→ **PAGE EXCERPT**:
== Segment start ==

Sydney’s Northern Beaches to lock down as 13 new cases identified

People wait in line for a COVID-19 test at Mona Vale Hospital.

People wait in line for a COVID-19 test at Mona Vale Hospital. Photo: AAP

Sydney’s Northern Beaches will enter lockdown from Saturday evening, after NSW Premier Gladys Berejiklian announced another 13 cases from testing on Friday.

From 5pm on Saturday until midnight on Wednesday, the local government area will revert to lockdown orders issued across the state in March.

People will only be permitted to leave their homes for five basic reasons: to seek medical care, exercise, grocery shop, work or for compassionate care reasons.

NSW has recorded 23 fresh COVID-19 cases in the past 24 hours, bringing the outbreak to a total of 40 cases.

It seems apparent to us we will have the same number, if not more cases, tomorrow,’ Ms Berejiklian said.

Twenty-one of those cases were locally acquired and linked to the Avalon cluster, and two remain under investigation.

Ms Berejiklian says the restrictions are essential if Sydney has any hope of a semi-normal Christmas.

“We’re hoping that will give us sufficient time to get on top of the virus, so that we can then ease up for Christmas and the New Year,” she said.

She also urged northern beaches residents not to panic buy.

“It’s okay to go out and do essential shopping so don’t panic buy, please.”

Ms Berejiklian has also asked the rest of Sydney to avoid unnecessary activity, and flagged the possibility of further restrictions being put in place tomorrow for the Greater Sydney area.

She again urged her interstate counterparts to take a proportional response to the outbreak.

“I would have done the same had I been in their shoes in terms of declaring the northern beaches a hotspot,” she said.

“It is a hotspot, no denying that, but… there’s no evidence that it’s outside northern beaches.”

Acting Chief Medical Officer Paul Kelly said the community had begun self-isolating and businesses and places of worship had closed their doors even before Premier Gladys Berejiklian announced the strict lockdown.

Key shopping precincts in the peninsula community are quiet and residents have been seen lining up to get tested.

== Segment end ==

→ **Extracted data entries**:

== Segment start ==

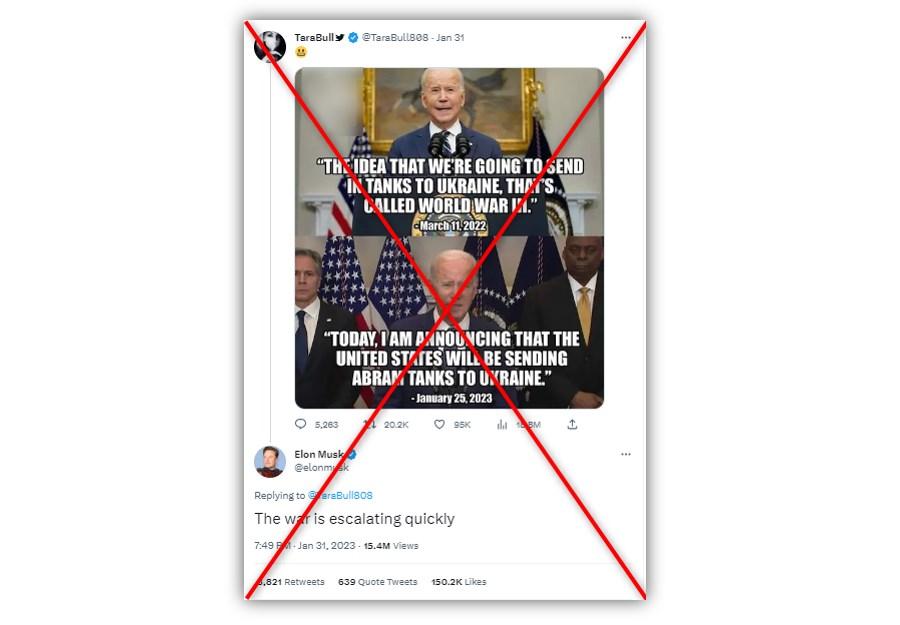Click the @TaraBull808 handle in the header
This screenshot has height=625, width=900.
tap(395, 37)
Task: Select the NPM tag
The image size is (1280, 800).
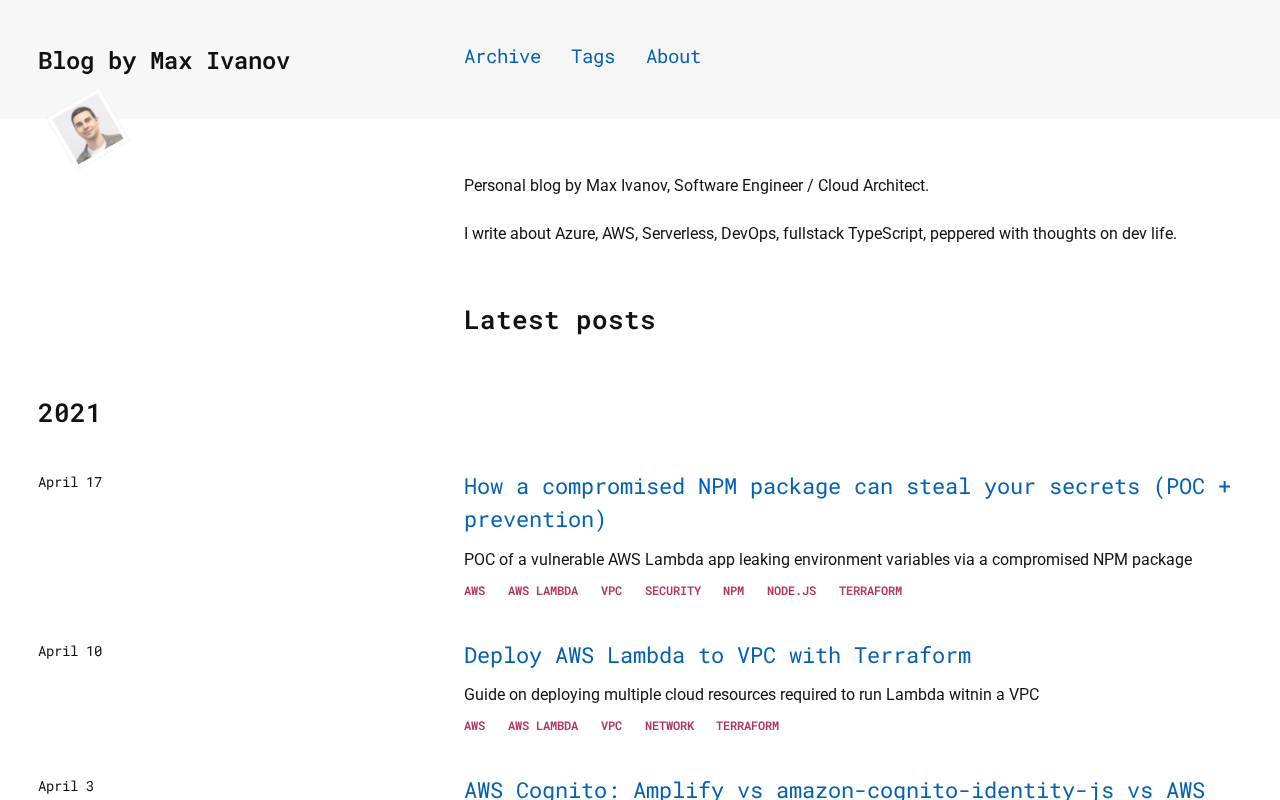Action: (x=733, y=591)
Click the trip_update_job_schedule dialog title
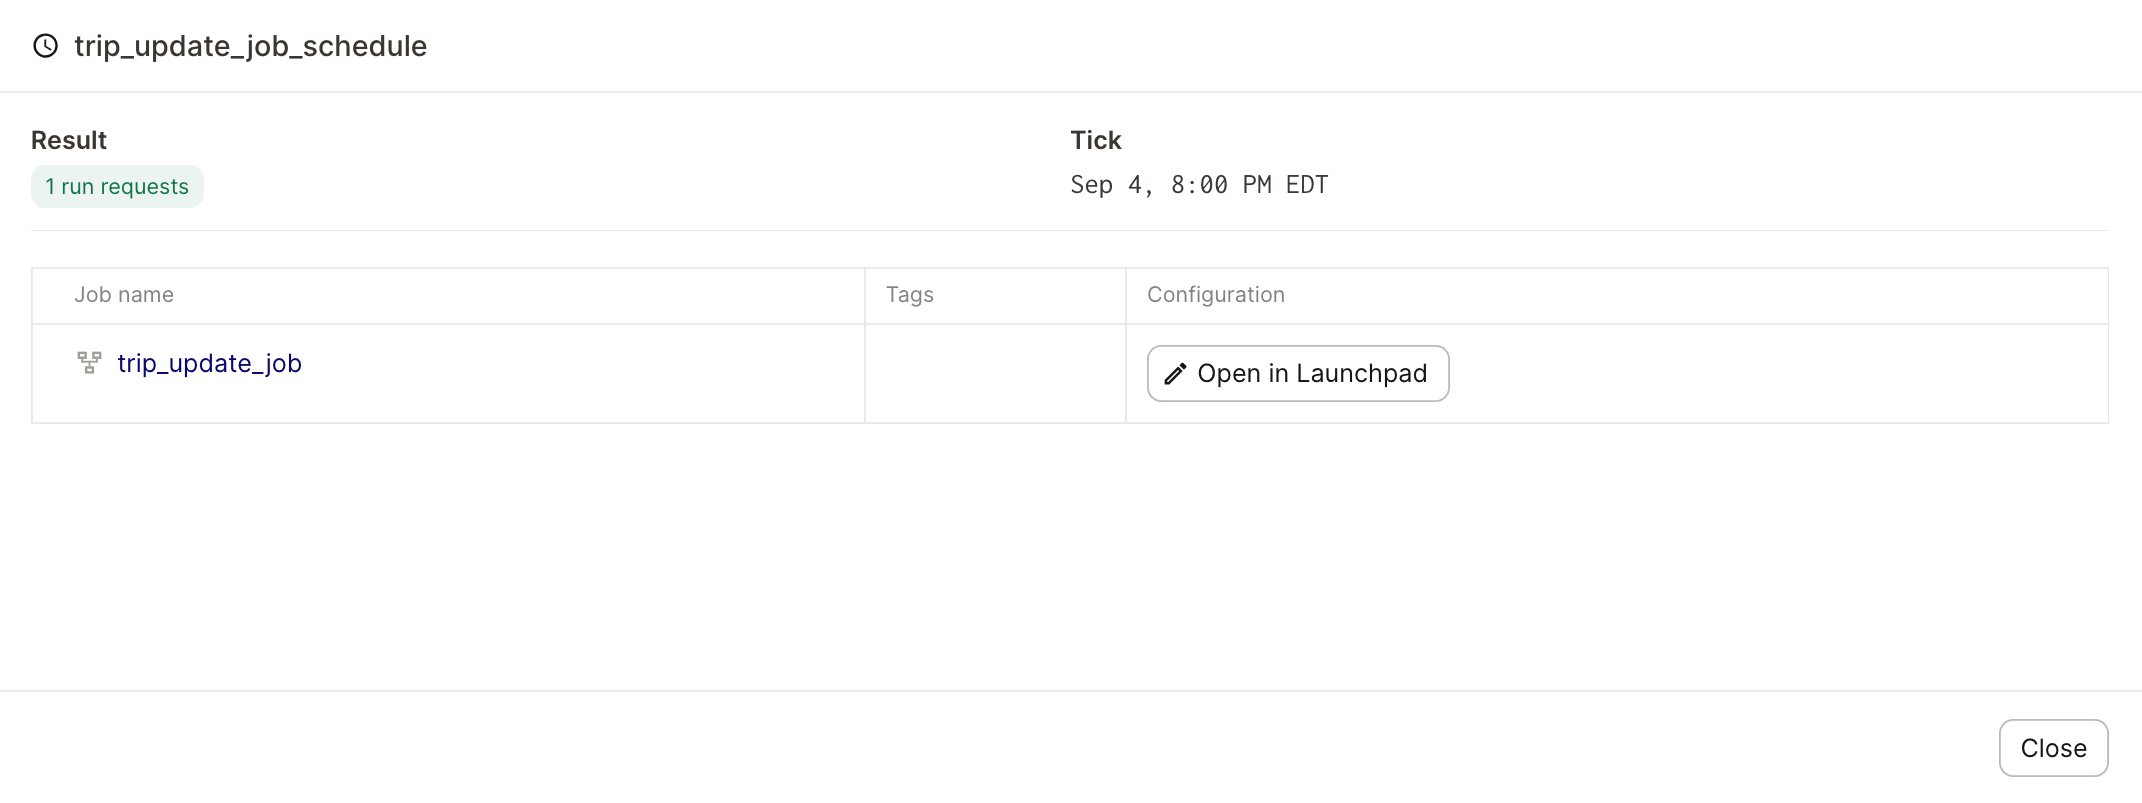Viewport: 2142px width, 803px height. click(250, 46)
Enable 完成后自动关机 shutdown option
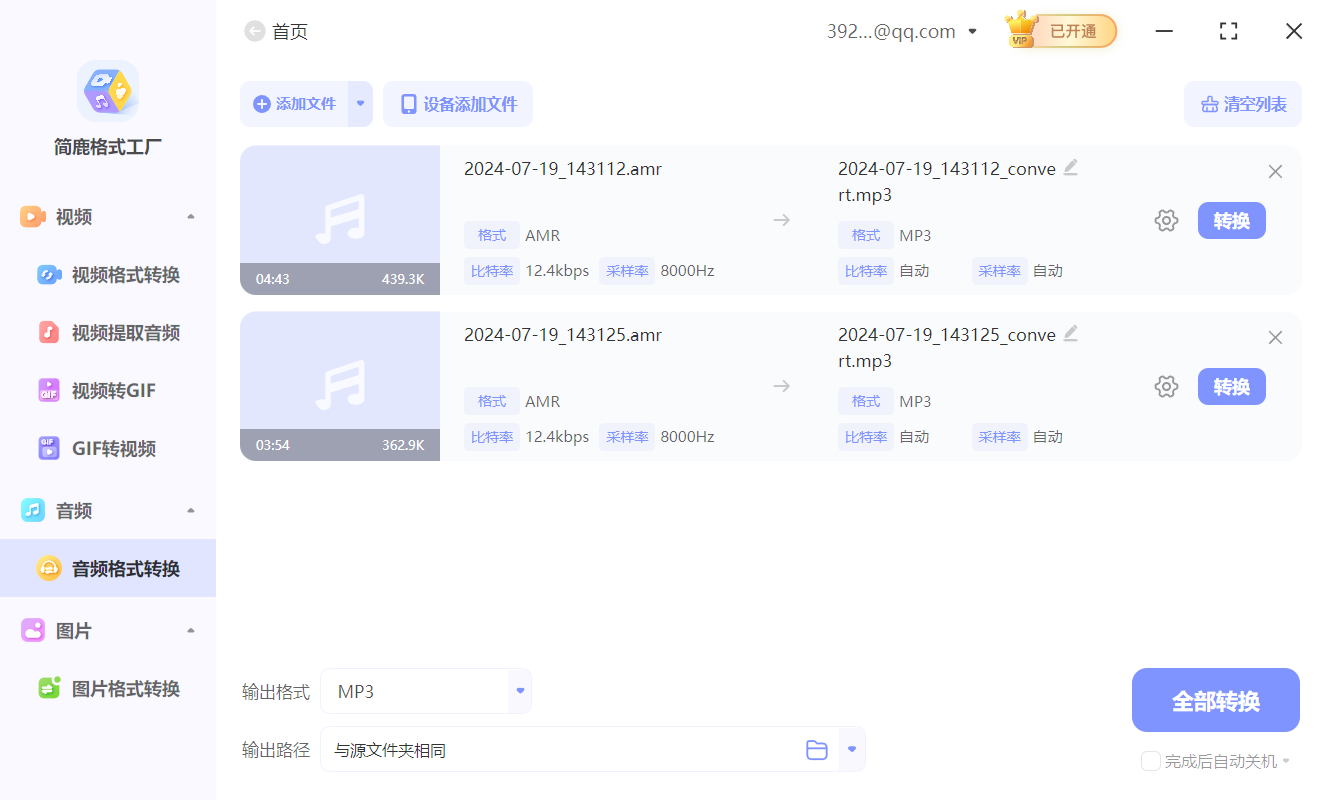The image size is (1326, 800). coord(1150,761)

== Segment end ==

→ **WHAT YOU HAVE TO DO**: Could you return the full Northern Beaches lockdown article from above, word for word with nothing changed?

→ **RESPONSE BELOW**:
Sydney’s Northern Beaches to lock down as 13 new cases identified

People wait in line for a COVID-19 test at Mona Vale Hospital.

People wait in line for a COVID-19 test at Mona Vale Hospital. Photo: AAP

Sydney’s Northern Beaches will enter lockdown from Saturday evening, after NSW Premier Gladys Berejiklian announced another 13 cases from testing on Friday.

From 5pm on Saturday until midnight on Wednesday, the local government area will revert to lockdown orders issued across the state in March.

People will only be permitted to leave their homes for five basic reasons: to seek medical care, exercise, grocery shop, work or for compassionate care reasons.

NSW has recorded 23 fresh COVID-19 cases in the past 24 hours, bringing the outbreak to a total of 40 cases.

It seems apparent to us we will have the same number, if not more cases, tomorrow,’ Ms Berejiklian said.

Twenty-one of those cases were locally acquired and linked to the Avalon cluster, and two remain under investigation.

Ms Berejiklian says the restrictions are essential if Sydney has any hope of a semi-normal Christmas.

“We’re hoping that will give us sufficient time to get on top of the virus, so that we can then ease up for Christmas and the New Year,” she said.

She also urged northern beaches residents not to panic buy.

“It’s okay to go out and do essential shopping so don’t panic buy, please.”

Ms Berejiklian has also asked the rest of Sydney to avoid unnecessary activity, and flagged the possibility of further restrictions being put in place tomorrow for the Greater Sydney area.

She again urged her interstate counterparts to take a proportional response to the outbreak.

“I would have done the same had I been in their shoes in terms of declaring the northern beaches a hotspot,” she said.

“It is a hotspot, no denying that, but… there’s no evidence that it’s outside northern beaches.”

Acting Chief Medical Officer Paul Kelly said the community had begun self-isolating and businesses and places of worship had closed their doors even before Premier Gladys Berejiklian announced the strict lockdown.

Key shopping precincts in the peninsula community are quiet and residents have been seen lining up to get tested.